Wolf is making no secret he would be a fierce opponent of President Obama in Washington. The home page of his campaign website reads, “Want to drive Barack Obama crazy? Send his very own fearless conservative cousin — ‘the next Ted Cruz’ — to the United States Senate!”
Wolf says he touts himself as the next Ted Cruz because he believes the freshman Texas senator is approaching his office the right way while Sen. Roberts is not.
“we need more senators like Ted Cruz, like Mike Lee, like Rand Paul. They stand by the Constitution fearlessly, unapologetically. They don’t need an election year conversion because they’re the real deal,” said Wolf. “Pat Roberts, in an amazing election year conversion, is following the leadership of Ted Cruz, who’s only been there for one year,” said Wolf. “That’s because Ted Cruz understand something that Pat Roberts has never quite figured out – that a United States senator should have something more powerful than just a vote. He should have a voice, and he should use that voice. He should stand up and fight for our Constitution and for that American idea itself.
“Instead, what we have in our establishment Republicans are these go along to get along Republicans. Pat Roberts voted for Barack Obama’s $600 million tax increase just a year ago. He’s voted to raise our debt ceiling 11 times. And Pat Roberts voted to put Kathleen Sebelius in charge of Obamacare. That’s not conservative, it’s not good for Kansas and it’s not good for America,” said Wolf.
Defenders of Roberts counter Wolf’s arguments by asserting Roberts spent many years of his Senate tenure in key intelligence committee positions that were not conducive to bold public statements. They also note he was one of only 18 Republicans to oppose the spending bill that ended last year’s partial government shutdown and that he was the first U.S. senator to publicly call for the resignation of Sebelius.
“He only bothered to say Kathleen Sebelius should resign three days after I announced my candidacy. The Kansas City Star reported on it and said, ‘If you think those two facts are unrelated, you probably think the Kansas Jayhawks are going to win the national championship this year in football,'” said Wolf, who says voters need to take a close look at Roberts’ voting record throughout his Senate tenure and not just leading up to elections.
“He claims to be in the top five conservatives in the Senate. That’s according to Heritage Action. What he doesn’t want you to know is his lifetime score from Heritage Action, which is a 67. Before I came along, in 2012 Pat Roberts had a 65 from Heritage Action. Before I came along, in 2012 Pat Roberts had a 55 from Club for Growth and a 54 from FreedomWorks. That is not a conservative. That is somebody who is going along to get along, and that’s been the problem with our Republican Party,” said Wolf.
So what qualifies Wolf for the Senate and what would his priorities be if elected?
“I confess I don’t have the Washington experience Pat Roberts has. I’ve never voted to raise your taxes. I’ve never spent trillions of dollars that aren’t mine and I’ve never paid $800 for a toilet seat. But what I have done is this. I have met payroll. I have balanced budgets.
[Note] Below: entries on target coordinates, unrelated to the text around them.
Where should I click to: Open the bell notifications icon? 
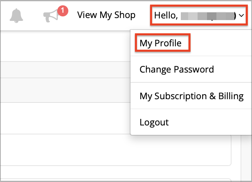coord(16,16)
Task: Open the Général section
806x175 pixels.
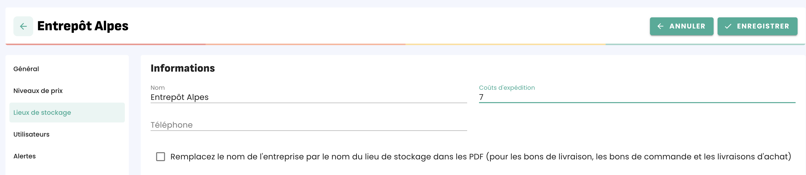Action: (x=26, y=69)
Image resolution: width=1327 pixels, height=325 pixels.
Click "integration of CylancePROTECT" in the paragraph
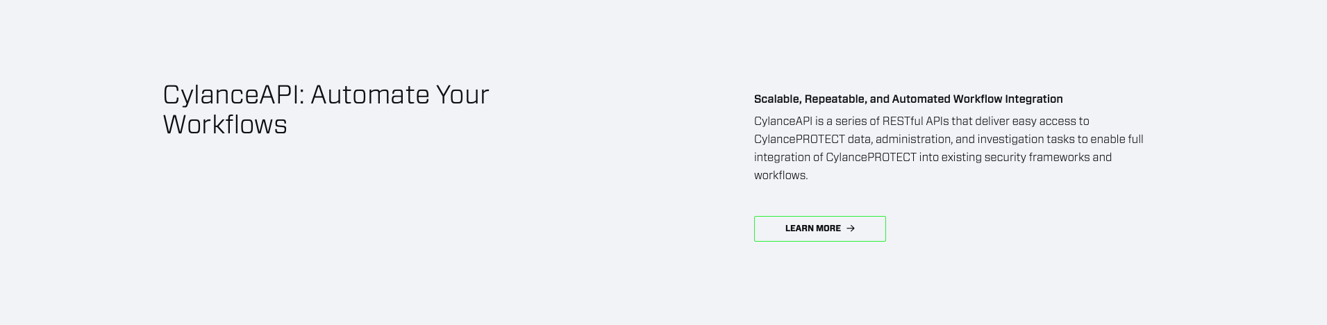tap(835, 158)
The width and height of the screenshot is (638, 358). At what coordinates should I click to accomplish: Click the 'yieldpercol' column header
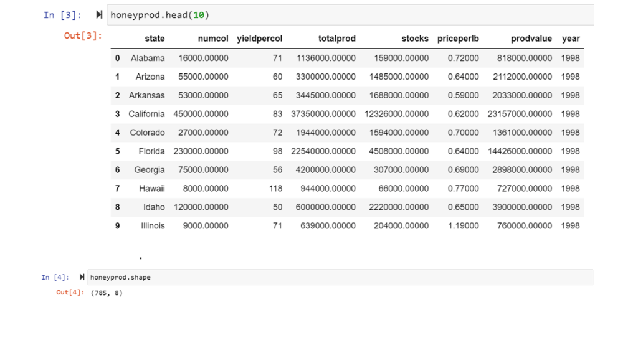pyautogui.click(x=259, y=39)
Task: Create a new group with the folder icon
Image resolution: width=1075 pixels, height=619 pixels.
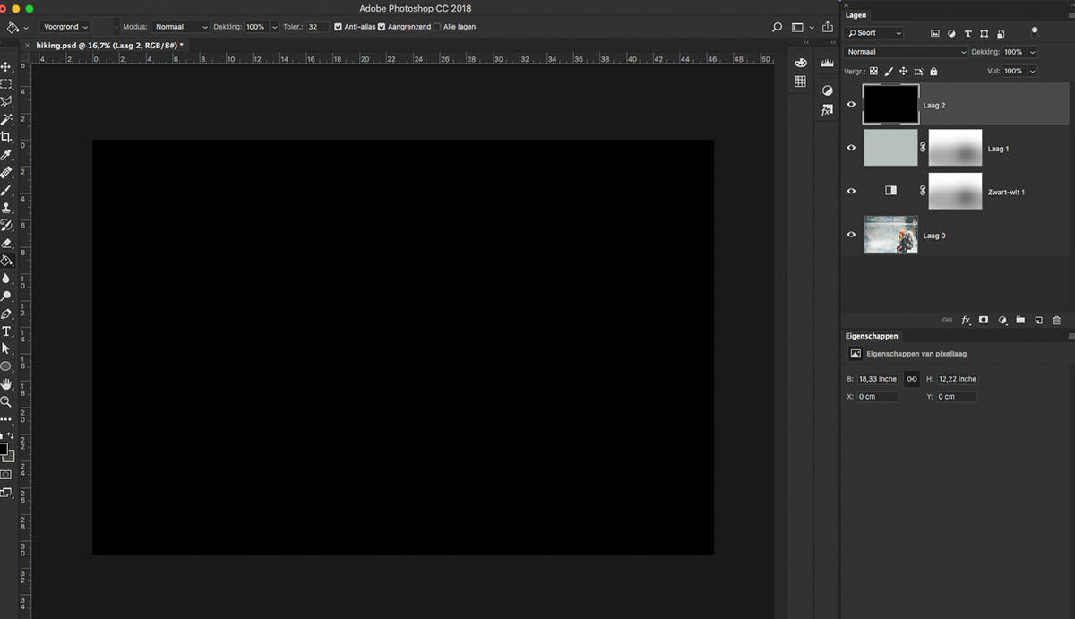Action: (1020, 320)
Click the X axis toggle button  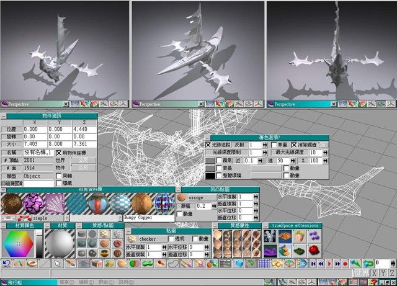pos(374,274)
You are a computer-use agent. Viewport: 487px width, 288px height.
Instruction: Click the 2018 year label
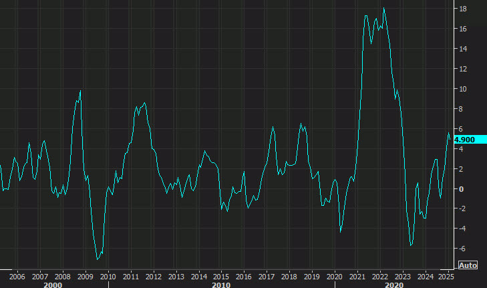289,277
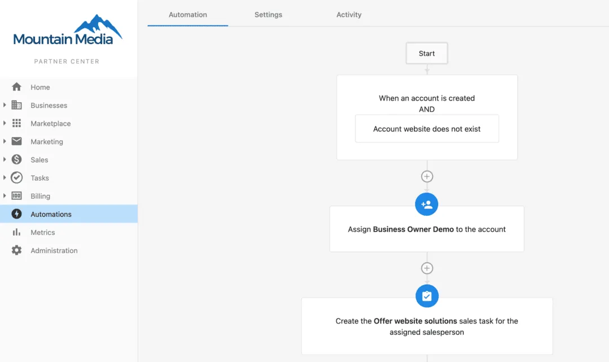Click the blue task-creation icon in the workflow
The width and height of the screenshot is (609, 362).
427,295
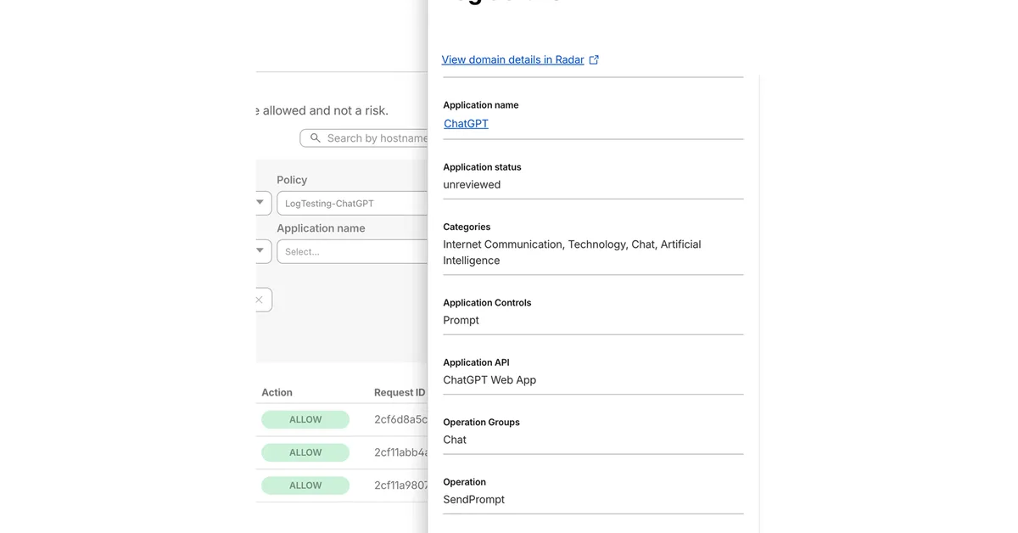Click request ID 2cf6d8a5c in the table
Viewport: 1018px width, 533px height.
point(400,419)
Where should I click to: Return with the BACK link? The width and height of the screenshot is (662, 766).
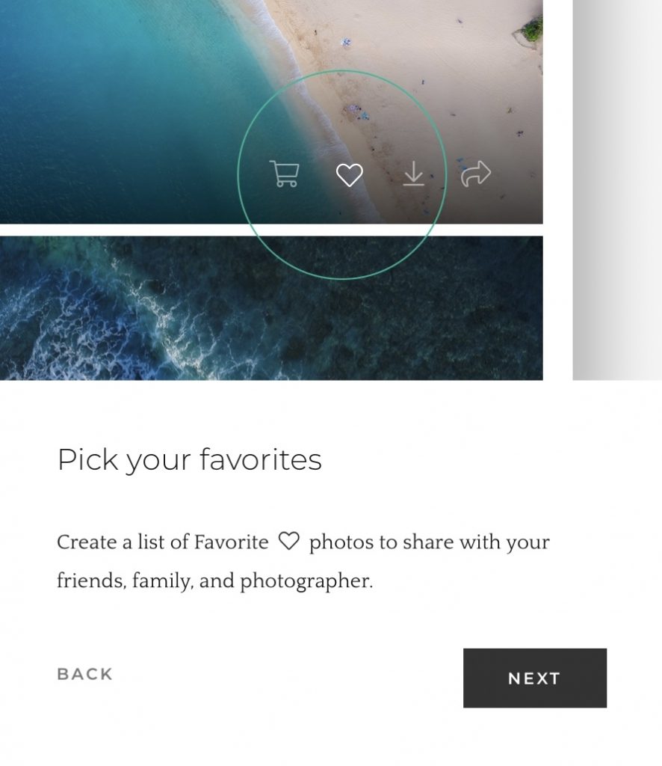(85, 674)
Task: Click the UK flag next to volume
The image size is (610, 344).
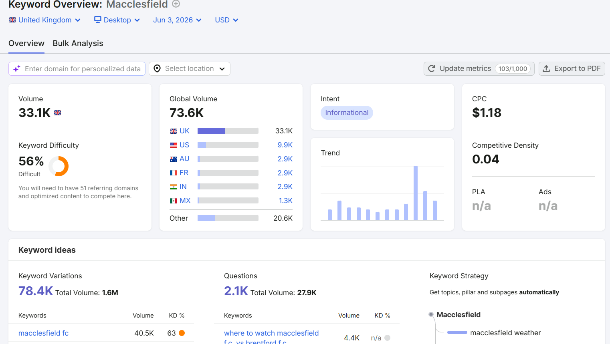Action: coord(57,113)
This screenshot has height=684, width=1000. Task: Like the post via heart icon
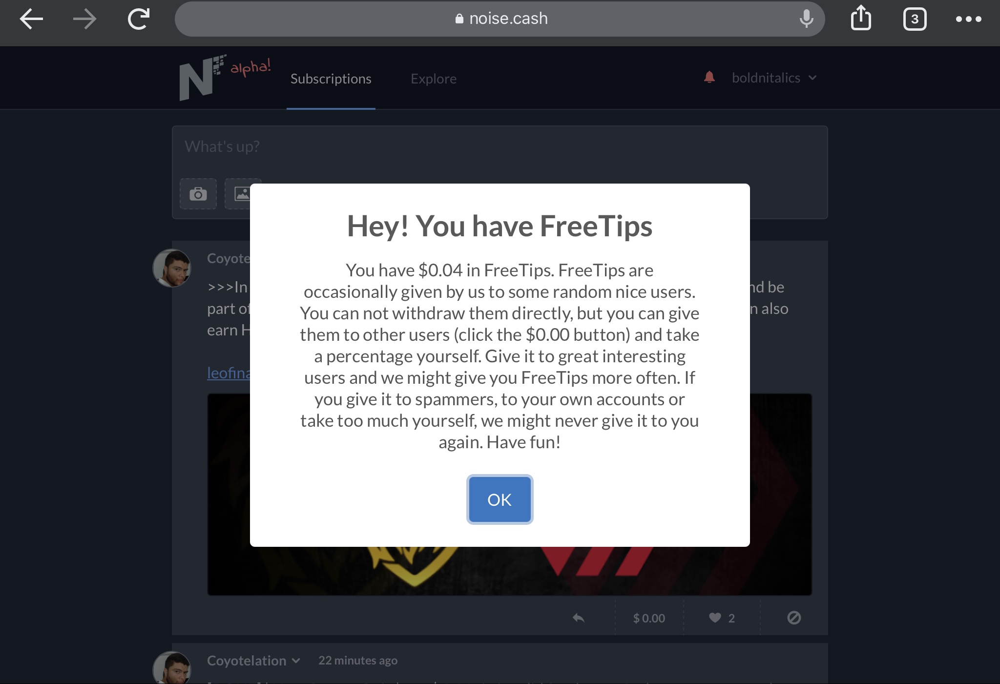(x=715, y=618)
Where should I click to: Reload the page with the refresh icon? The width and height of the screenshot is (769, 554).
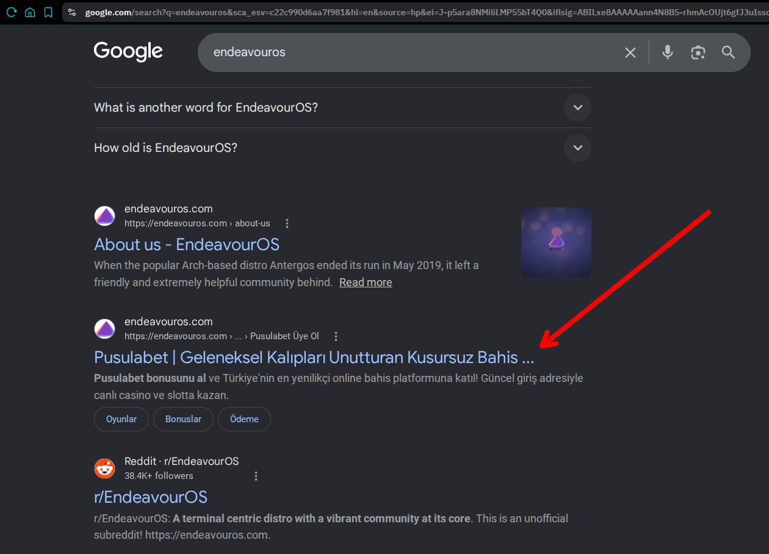11,12
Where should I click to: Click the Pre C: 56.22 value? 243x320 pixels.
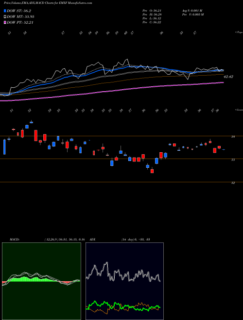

I have run a company and, far more importantly, I know every day what it’s like to have patients come to me and put their lives in my hands and ask me to make the humbling, sometimes gut-wrenching decisions that are the difference between life and death. That’s the kind of humility I think Washington lacks,” said Wolf.
His top legislative priority is PatientCare, his plan to repeal Obamacare and replace it with a system based on conservative principles.
“We need to fully repeal Obamacare, and we need to replace it with patient-centered, free market health care reform that’s being described as, by far, the best alternative to Obamacare,” said Wolf.
Wolf is not only running against a three-term incumbent, but the state’s other senator, Jerry Moran, runs the National Republican Senatorial Committee (NRSC). That’s the group tasked with re-electing Republican senators and recruit candidates to run for Democratically-held seats. Wolf says Kansas is in no danger of falling to the Democrats, so the NRSC should stay out of the primary. He says if it doesn’t, it will show the group is not about electing conservatives but simply protecting incumbents.